Love God, your God. Walk in his ways. Keep his commandments, regulations, and rules so that you will live, really live, live exuberantly, blessed by God…
We do try to live this way – trustingly, abundantly – but it isn’t easy in the world we have around us right now. If we pay any attention at all to the news or the internet or even just overheard random conversations in line at the grocery store, we cannot escape the fact that, instead of abundance and gratitude, we seem too often seem to live in a world of suspicion and scarcity – a world where everyone is the enemy and therefore it’s OK to hate them – a world where total strangers can routinely be attacked with threats and obscene language and sometimes even physical injury.
And this is where our second reading comes in – words from Jesus, as quoted in Matthew’s gospel:
I’m telling you that anyone who is so much as angry with a brother or sister is guilty of murder. Carelessly call a brother ‘idiot!’ and you just might find yourself hauled into court. Thoughtlessly yell ‘stupid!’ at a sister and you are on the brink of hellfire. The simple moral fact is that words kill.
Last week we heard that we are to be Salt and Light for the world. Today we are being told that, unlikely as it sounds to us, we are the ones called to build the reign of God’s love here and now. We, it appears, are somehow called to heal the fear in our world – especially the fear of others simply because they are other. After all, what has that fear gotten us so far? Only war and injustice and division.
There are valid reasons for some fears, there are those whose hatred drives them to hurt – of course there are. But they truly are the very smallest minority of humanity. And hatred is an irrational response that scatters itself widely over everyone -- the innocent along with the guilty.
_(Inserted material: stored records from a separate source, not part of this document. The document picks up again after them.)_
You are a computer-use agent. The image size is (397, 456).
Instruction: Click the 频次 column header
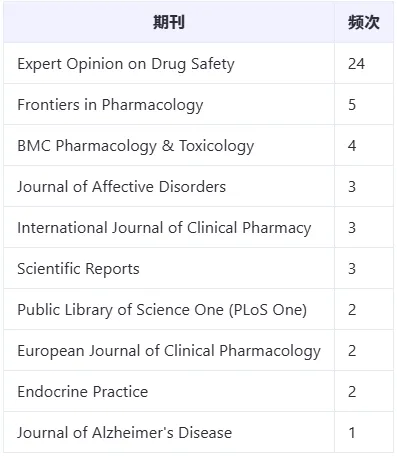(x=364, y=22)
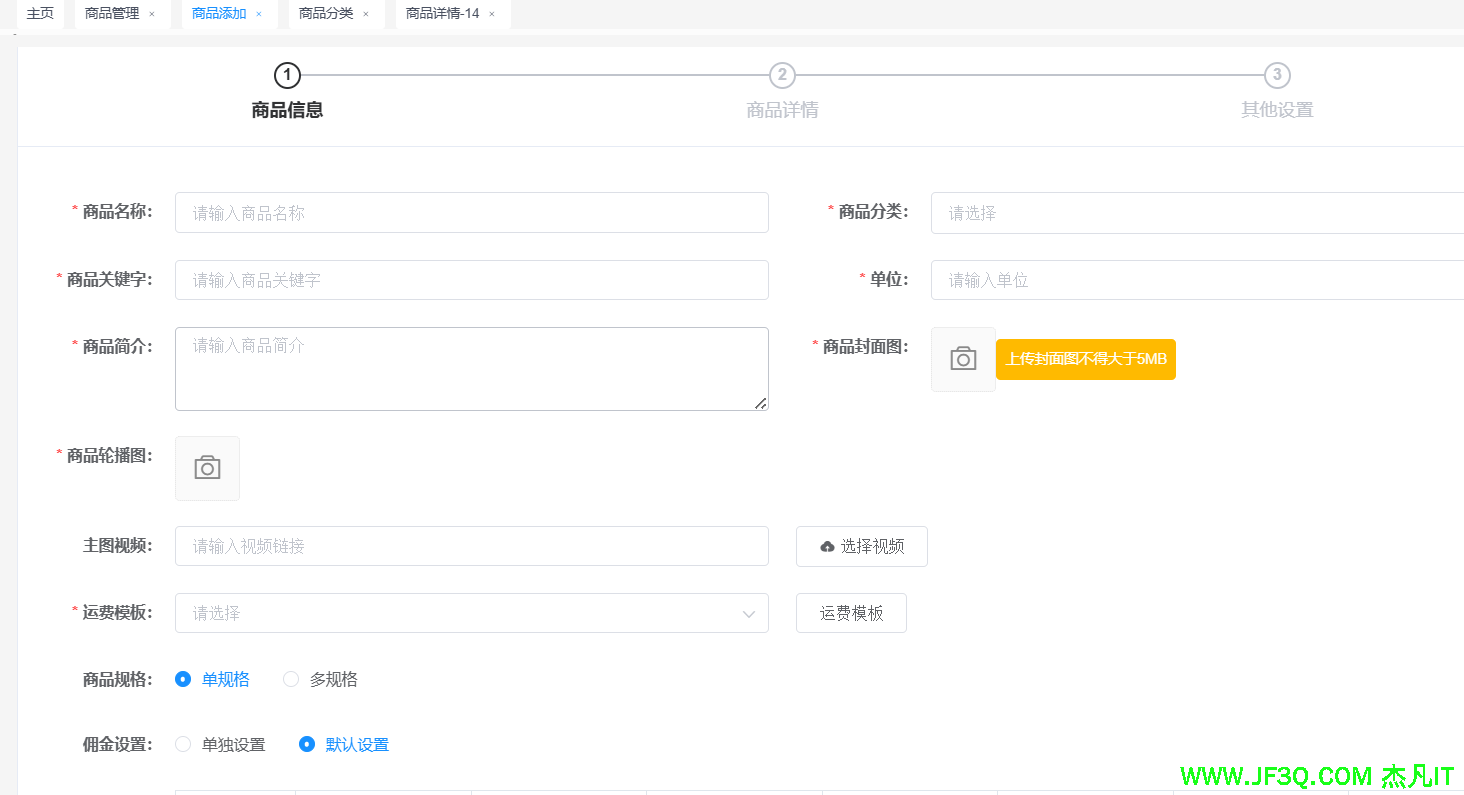
Task: Click the camera icon for 商品轮播图 upload
Action: pyautogui.click(x=207, y=468)
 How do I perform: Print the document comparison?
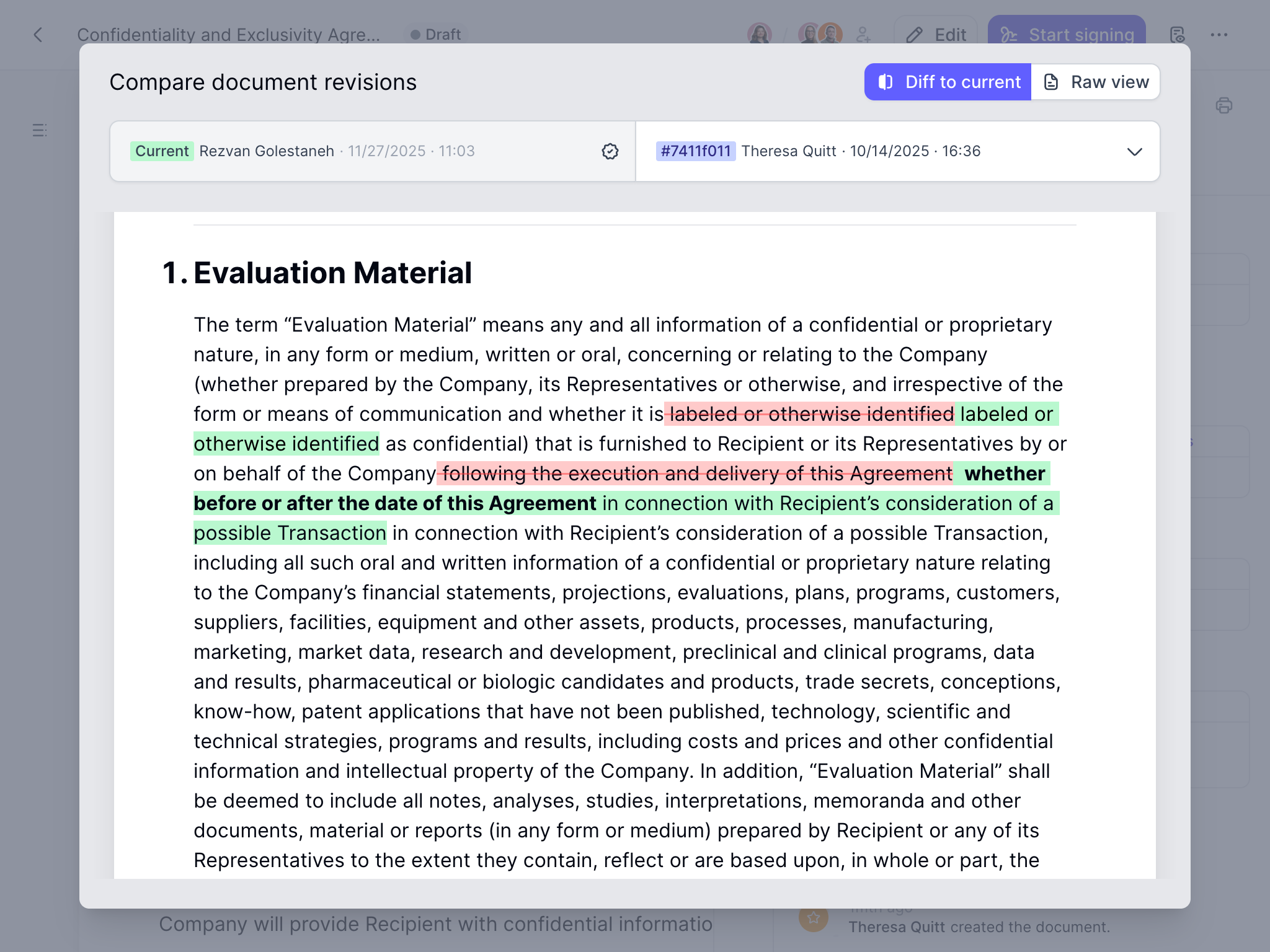(x=1223, y=105)
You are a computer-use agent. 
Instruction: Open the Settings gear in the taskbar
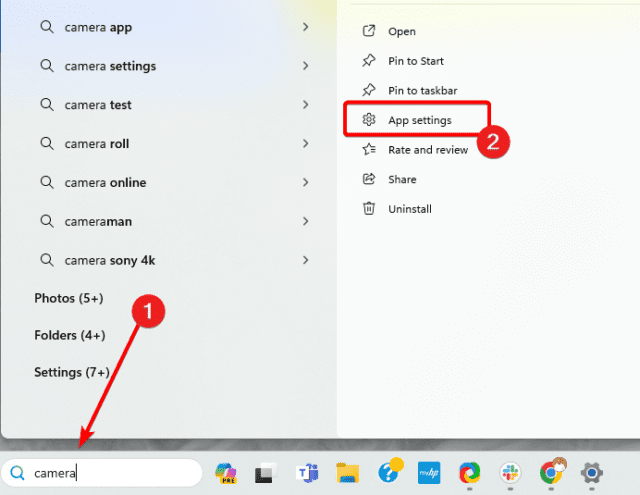[591, 473]
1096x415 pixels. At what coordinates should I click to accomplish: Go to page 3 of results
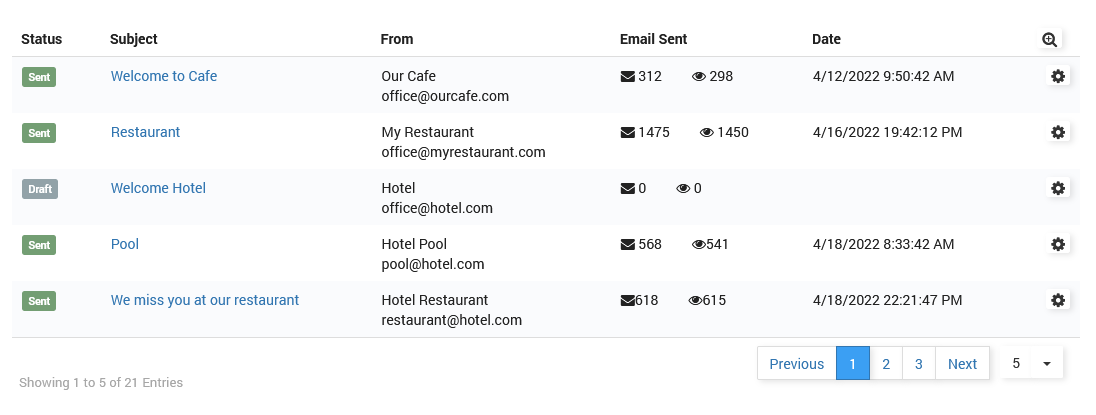[x=919, y=364]
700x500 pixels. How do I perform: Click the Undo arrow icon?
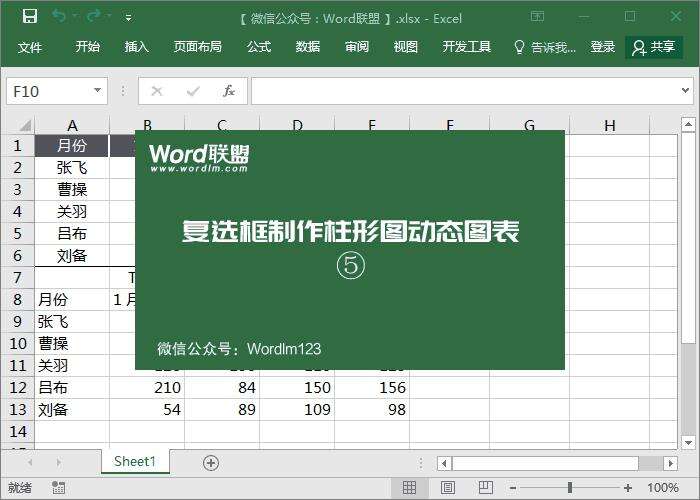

And the simple fact is that more hatred has never helped anything – it just enlarges the pool of hate.
So, the question for today is: What can we do, as followers of Jesus, as children of God, to lessen the hatred in our world? (Maybe starting with ourselves?)
DISCUSSION STARTERS:
Jane Austen, Pride and Prejudice, 19th century
"Angry people are not always wise."
Maya Angelou, 20th century
"Hate, it has caused a lot of problems in the world, but has not solved one yet."
Martin Luther King Jr., 20th century
"Let no man pull you so low as to hate him."
Harper Lee, To Kill a Mockingbird, 20th century
"There are just some kind of men who--who're so busy worrying about the next world they've never learned to live in this one, and you can look down the street and see the results."
Craig D. Lounsbrough, 21st century
"Contradictions are the impossible chasms that create forever separations. God is the forever bridge that creates impossible reunions."
Krista Tippett, Speaking of Faith, 21st century
"Truth can be told in an instant, forgiveness can be offered spontaneously, but reconciliation is the work of lifetimes and generations."
Leo Tolstoy, 19th century
"Everyone thinks of changing the world, but no one thinks of changing himself."
Will Smith, 21st century
"Throughout life people will make you mad, disrespect you and treat you bad. Let God deal with the things they do, cause hate in your heart will consume you too."